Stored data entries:
☆ ☆ ☆
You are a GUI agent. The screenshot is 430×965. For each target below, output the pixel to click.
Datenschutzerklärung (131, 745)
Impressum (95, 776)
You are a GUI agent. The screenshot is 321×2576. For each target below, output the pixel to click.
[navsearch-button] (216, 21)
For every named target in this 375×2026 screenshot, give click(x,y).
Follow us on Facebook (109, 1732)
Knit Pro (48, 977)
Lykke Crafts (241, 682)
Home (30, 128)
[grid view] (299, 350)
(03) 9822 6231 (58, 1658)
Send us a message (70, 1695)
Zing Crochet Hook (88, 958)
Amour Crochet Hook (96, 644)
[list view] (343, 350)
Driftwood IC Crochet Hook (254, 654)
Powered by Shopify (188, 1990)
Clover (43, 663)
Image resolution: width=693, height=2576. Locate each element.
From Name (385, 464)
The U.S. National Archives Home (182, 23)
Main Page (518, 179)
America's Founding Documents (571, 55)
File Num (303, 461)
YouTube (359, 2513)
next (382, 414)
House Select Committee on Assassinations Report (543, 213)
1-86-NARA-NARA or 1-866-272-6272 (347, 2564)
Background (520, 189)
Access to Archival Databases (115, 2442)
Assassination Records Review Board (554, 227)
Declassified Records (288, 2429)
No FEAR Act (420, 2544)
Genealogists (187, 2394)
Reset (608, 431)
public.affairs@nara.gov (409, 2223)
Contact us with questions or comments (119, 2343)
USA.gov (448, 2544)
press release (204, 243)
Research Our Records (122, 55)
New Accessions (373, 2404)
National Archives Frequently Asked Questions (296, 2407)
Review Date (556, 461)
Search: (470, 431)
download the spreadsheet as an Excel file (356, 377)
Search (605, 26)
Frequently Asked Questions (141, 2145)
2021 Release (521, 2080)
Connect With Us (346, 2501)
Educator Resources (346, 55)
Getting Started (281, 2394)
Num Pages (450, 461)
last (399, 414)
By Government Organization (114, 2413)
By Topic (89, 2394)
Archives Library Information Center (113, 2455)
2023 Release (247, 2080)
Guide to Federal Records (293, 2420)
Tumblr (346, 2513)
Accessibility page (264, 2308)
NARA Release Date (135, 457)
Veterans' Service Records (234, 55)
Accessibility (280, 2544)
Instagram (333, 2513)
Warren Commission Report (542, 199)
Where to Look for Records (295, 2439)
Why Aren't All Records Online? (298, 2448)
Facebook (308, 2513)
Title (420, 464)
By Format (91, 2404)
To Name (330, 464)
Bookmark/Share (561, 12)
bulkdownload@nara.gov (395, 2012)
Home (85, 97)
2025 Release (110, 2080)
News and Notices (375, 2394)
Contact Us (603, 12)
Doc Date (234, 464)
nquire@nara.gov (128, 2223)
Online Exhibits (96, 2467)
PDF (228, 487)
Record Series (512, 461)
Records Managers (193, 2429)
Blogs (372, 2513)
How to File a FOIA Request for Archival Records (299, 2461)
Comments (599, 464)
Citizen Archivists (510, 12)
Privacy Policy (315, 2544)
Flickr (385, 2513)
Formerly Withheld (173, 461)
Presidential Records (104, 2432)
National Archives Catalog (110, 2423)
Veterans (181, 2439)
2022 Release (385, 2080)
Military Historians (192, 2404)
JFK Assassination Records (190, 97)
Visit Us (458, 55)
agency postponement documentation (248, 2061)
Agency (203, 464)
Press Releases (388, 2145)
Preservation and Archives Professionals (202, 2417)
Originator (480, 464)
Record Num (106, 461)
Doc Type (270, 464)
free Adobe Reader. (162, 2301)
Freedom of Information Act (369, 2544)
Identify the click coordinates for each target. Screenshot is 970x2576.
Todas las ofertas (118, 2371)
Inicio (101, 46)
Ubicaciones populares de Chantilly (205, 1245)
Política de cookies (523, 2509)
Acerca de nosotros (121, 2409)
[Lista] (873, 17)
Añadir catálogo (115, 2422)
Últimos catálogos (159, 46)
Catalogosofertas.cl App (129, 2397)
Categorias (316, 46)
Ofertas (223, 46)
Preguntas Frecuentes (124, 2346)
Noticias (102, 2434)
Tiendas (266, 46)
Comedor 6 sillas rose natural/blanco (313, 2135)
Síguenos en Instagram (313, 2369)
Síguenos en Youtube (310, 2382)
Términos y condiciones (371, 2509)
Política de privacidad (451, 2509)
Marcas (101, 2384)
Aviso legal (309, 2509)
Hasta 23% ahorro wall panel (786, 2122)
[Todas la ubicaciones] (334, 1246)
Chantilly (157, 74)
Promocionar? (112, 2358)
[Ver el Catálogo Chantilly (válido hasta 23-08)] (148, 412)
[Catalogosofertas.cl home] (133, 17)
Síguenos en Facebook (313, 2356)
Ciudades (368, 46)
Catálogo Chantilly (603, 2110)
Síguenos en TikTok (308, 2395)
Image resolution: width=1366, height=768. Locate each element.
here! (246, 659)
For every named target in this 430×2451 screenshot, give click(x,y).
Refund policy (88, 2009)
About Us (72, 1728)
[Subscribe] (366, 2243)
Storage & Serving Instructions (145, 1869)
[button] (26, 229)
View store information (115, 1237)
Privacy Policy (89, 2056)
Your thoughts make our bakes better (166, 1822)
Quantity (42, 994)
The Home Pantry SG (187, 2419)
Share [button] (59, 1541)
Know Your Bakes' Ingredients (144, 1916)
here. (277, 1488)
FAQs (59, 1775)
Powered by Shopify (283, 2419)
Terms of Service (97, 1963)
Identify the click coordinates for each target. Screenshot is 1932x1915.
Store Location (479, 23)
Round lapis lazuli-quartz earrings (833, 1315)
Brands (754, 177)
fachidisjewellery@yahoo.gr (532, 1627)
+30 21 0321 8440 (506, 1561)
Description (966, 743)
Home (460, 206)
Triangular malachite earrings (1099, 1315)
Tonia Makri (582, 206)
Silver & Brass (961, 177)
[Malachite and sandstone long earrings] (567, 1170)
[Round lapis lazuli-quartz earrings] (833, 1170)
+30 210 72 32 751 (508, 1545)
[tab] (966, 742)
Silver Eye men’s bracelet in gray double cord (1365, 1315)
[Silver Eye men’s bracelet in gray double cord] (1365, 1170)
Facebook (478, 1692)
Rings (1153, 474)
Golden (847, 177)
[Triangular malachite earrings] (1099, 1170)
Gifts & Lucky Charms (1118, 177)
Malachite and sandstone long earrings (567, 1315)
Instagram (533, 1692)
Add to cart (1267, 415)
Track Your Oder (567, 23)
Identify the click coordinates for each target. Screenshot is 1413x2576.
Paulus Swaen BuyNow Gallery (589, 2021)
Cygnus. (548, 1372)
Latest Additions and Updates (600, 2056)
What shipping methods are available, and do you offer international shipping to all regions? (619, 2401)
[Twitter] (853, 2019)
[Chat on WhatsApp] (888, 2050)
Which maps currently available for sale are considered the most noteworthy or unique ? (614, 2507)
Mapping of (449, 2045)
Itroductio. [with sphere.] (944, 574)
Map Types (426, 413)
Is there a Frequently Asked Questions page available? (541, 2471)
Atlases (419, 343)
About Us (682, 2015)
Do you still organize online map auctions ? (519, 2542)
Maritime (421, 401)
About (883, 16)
☆ ☆ ☆
▶ **DESCRIPTION OF THE TASK**
Among the lines above, repeat exactly those from the line with "1-86-NARA-NARA or 1-866-272-6272 (347, 2564)" to the line with "New Accessions (373, 2404)", counting both ends.

▶ **ANSWER TO THIS EXERCISE**
1-86-NARA-NARA or 1-866-272-6272 (347, 2564)
Background (520, 189)
Access to Archival Databases (115, 2442)
Assassination Records Review Board (554, 227)
Declassified Records (288, 2429)
No FEAR Act (420, 2544)
Genealogists (187, 2394)
Reset (608, 431)
public.affairs@nara.gov (409, 2223)
Contact us with questions or comments (119, 2343)
USA.gov (448, 2544)
press release (204, 243)
Research Our Records (122, 55)
New Accessions (373, 2404)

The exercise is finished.